II. "In Between the Madrasa and the Marketplace: the Designation of Clerical Leadership in
Modern Shi'ism" un article d'Abbas Amanat dans Authority and Political Culture in Shi'ism 1988.
(M. McDermott)
Parmi les hommes de religion (mujtahids) qualifiés de la communauté chi'ite duodécimane, à
certaines époques, un seul pouvait se distinguer, et son leadership (ri'asah) était reconnu; il pouvait
même être reconnu comme étant la seule référence religieuse (marja'i-tamm). Amanat analyse la
façon dont cela se produit. Le système Usuli en vigueur de nos jours se fonde sur les mujtahids qui
interprètent la loi et qui sont élevés au rang de marja'i-taqlid (une source à suivre) par les fidèles
(muqallidin). Mais rien dans le système ne justifie qu'un marja' arrive au sommet. Les qualités d'un
marja' (science, justice et piété) sont vagues et peuvent s'appliquer à plusieurs. Selon Amanat, les
fidèles (muqallidins) sont le facteur principal dans le processus par lequel un marja' domine. Plus
précisément, c'est le bazar (banquiers, marchands, commerçants) qui, en payant les khums et la
zakat à un marja' de son choix, lui assure les moyens nécessaires pour avoir un plus grand nombre
d'élèves qui suivent son cours de religion et par conséquent, pour augmenter sa clientèle et
renforcer son influence.
Bihbahani (d 1793) contrôlait les écoles à Najaf et à Karbala; il était soutenu par les marchands de
Bagdad et par les Mameluks Zands qui gouvernaient l'Irak.

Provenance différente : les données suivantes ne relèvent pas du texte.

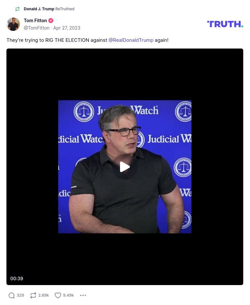The width and height of the screenshot is (250, 305).
Task: Click the red verified badge
Action: click(51, 21)
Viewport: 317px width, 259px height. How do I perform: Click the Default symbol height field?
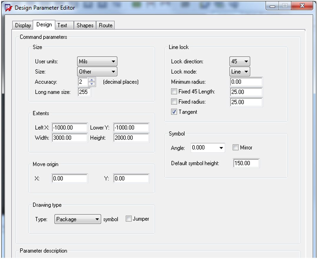coord(246,163)
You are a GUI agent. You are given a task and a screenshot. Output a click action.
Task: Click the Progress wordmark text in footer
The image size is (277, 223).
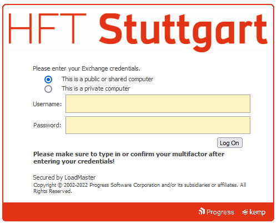220,212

Toutefois, avec l'arrivée des Qajars, le
pôle d'influence passa en Iran et dans les années 1830, il y avait un concile d'ulémas, selon Shafti,
qui avait la seule responsabilité d'interpréter la loi.
Après deux décennies, Murtada al-Ansari à Najaf, un ascète érudit et désintéressé, sera reconnu
officieusement comme leader religieux, de 1855 jusqu'à sa mort en 1864. Ce n'est que dix ans après
qu'on reparlera de leadership, cette fois avec Mirza-yi-Shirazi. Issu d'une famille de marchands, il
s'était attiré la sympathie du bazar et il s'occupait d'un grand nombre d'élèves. Il fut poussé par ses
partisans à prendre une position politique dans la fameuse affaire des régies de tabac en 1891-92.
Avec cette victoire, le bazar comprit l'avantage d'avoir un marja' suprême qui pourrait faire face à
l'Etat, au lieu d'exercer un pouvoir dispersé parmi les marja'i locaux. Cependant les mujtahids
iraniens n'étaient pas complètement d'accord entre eux. Après la mort de Shirazi, les intérêts de
"l'establishment" religieux et ceux du gouvernement consistaient à maintenir cette dispersion du
pouvoir. Aucun marja' n'est apparu lors de la Crise Constitutionnelle de 1906.
Amanat arrive à la conclusion que la hiérarchie informelle au sein de "l'establishment" des ulémas a
reconnu un statut également informel de leader (riyasah) avec des responsabilités de gestion.
Occasionnellement, avec le soutien de la communauté et parfois avec celui de l'Etat, cette riyasah
pouvait être effectivement transformée en un seul leadership. Le marja' suprême n'était pas choisi
par les autres mujtahids mais par les muqallidins. La révolution de Khomeini libérerait le faqih
suprême du gouvernement séculier et des muqallidin à la fois. Le bazar était avec Khumayni au
début, mais un an après sa renaissance, son attitude a changé.